Question n°17484 – déposée au JO : 05/03/2019

Éducation Nationale et jeunesse

Précarité des Assistants d’Éducation (AED)

Mme Sandrine Le Feur attire l’attention de M. le ministre de l’éducation nationale et de la jeunesse sur la précarité du statut des assistants d’éducation (AED).

Les AED remplissent des missions très diverses, qui sont loin de se borner à un rôle de surveillance et d’encadrement des élèves. Le large spectre des activités liées à l’assistance à l’équipe éducative les concerne : ils sont fréquemment mobilisés pour participer à des tâches administratives diverses, au contact permanent de la vie scolaire ils sont amenés à exercer un rôle de médiateur et peuvent au besoin assurer le suivi de certains profils d’élèves pour pallier les manques de psychologues, conseillers d’orientation ou assistants sociaux que connaissent des établissements, particulièrement en zone REP.

Leur très grande polyvalence en fait un rouage indispensable au vivre ensemble dans les établissements et à l’éducation nationale. Depuis la loi de 2012, les postes d’AED sont ouverts à tous et ne sont plus uniquement un emploi tremplin pour des étudiants comme cela pouvait l’être auparavant. D’ailleurs, sur le terrain aujourd’hui seulement 30 % des AED seraient des étudiants. La profession ne peut donc plus être considérée comme un complément de revenu.
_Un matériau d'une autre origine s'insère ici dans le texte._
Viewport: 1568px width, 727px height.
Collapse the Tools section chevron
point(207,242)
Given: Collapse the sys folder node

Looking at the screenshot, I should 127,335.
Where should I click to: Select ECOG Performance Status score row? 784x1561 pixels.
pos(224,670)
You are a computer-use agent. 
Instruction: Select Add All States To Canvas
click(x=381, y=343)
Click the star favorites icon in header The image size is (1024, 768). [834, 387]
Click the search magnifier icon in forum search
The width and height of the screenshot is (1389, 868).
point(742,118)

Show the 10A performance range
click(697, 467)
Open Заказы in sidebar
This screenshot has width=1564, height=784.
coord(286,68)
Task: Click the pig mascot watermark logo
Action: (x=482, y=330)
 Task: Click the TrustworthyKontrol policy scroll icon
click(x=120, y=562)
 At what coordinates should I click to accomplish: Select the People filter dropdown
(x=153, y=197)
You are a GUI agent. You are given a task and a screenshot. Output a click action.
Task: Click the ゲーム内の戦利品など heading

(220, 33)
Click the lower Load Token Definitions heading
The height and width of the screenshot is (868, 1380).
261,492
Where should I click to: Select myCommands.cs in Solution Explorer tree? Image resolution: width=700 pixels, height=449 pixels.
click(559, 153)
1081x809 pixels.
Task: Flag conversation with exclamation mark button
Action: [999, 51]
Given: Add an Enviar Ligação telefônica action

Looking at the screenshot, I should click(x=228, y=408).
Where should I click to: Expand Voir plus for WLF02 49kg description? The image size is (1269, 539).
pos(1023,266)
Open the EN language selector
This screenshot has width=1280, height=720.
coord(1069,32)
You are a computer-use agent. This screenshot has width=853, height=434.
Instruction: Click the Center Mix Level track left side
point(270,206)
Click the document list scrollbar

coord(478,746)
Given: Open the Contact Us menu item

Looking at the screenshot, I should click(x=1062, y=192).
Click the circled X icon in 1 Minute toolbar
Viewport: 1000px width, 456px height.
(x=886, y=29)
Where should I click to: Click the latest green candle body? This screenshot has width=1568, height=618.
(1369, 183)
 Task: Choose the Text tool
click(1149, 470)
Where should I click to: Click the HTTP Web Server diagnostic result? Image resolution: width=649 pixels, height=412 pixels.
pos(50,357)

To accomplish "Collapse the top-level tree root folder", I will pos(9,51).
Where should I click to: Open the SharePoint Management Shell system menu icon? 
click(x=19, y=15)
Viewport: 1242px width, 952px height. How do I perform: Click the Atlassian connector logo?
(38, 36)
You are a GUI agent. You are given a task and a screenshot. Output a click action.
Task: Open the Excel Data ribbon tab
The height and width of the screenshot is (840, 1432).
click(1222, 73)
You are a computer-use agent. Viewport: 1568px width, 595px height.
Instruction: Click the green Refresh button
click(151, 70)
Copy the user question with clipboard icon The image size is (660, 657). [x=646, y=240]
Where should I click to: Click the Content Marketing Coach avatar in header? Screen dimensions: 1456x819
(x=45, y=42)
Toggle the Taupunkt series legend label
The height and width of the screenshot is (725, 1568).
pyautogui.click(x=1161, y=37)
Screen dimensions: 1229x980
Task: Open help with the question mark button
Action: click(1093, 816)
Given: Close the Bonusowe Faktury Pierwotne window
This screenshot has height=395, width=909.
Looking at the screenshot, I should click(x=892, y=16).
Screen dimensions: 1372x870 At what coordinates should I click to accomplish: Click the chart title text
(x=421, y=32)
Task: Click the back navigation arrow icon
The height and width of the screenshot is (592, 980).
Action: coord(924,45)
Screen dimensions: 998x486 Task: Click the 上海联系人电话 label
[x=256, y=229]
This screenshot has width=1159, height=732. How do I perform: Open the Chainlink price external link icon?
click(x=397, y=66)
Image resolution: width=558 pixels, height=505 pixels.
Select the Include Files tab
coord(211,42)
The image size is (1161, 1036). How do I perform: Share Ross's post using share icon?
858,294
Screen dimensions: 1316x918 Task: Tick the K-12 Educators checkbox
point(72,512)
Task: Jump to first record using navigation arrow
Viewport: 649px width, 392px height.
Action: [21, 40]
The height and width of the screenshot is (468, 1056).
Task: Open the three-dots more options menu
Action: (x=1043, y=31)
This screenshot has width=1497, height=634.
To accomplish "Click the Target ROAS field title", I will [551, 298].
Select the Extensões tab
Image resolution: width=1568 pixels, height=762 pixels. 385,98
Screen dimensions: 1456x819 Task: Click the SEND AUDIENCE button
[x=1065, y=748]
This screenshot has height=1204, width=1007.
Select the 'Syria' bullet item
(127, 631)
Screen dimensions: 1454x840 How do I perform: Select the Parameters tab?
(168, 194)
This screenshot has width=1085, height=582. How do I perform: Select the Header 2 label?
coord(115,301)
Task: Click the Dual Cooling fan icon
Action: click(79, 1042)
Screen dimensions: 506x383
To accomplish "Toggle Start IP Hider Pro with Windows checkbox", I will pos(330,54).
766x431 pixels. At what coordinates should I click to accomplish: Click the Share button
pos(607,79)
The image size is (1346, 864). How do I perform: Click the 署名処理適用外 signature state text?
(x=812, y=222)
Cette évolution réglementaire répond à celle de la société, à celle des réalités scolaires qui nécessitent une montée en compétence et des profils différents.

Alors que la fonction d’AED devient un métier à part entière, il conviendrait de faire évoluer le statut pour davantage de reconnaissance des spécificités de cette profession. À ce titre, les AED aspirent à avoir droit à une formation spécifique à l’accompagnement social pour être mieux armés au quotidien, mais aussi pour préparer une insertion professionnelle durable. La plupart d’entre eux ont acquis des compétences professionnelles qui ne peuvent être actuellement reconnues par l’éducation nationale et qui ne peuvent donner lieu à une validation des acquis de l’expérience. En contrat d’un an renouvelable six fois, ils connaissent également une réelle précarité qui ne leur permet pas d’envisager sereinement l’avenir.

Elle souhaite donc savoir si le Gouvernement envisage des mesures pour améliorer la reconnaissance des AED, leur permettre de suivre des formations adaptées et pérenniser ces emplois.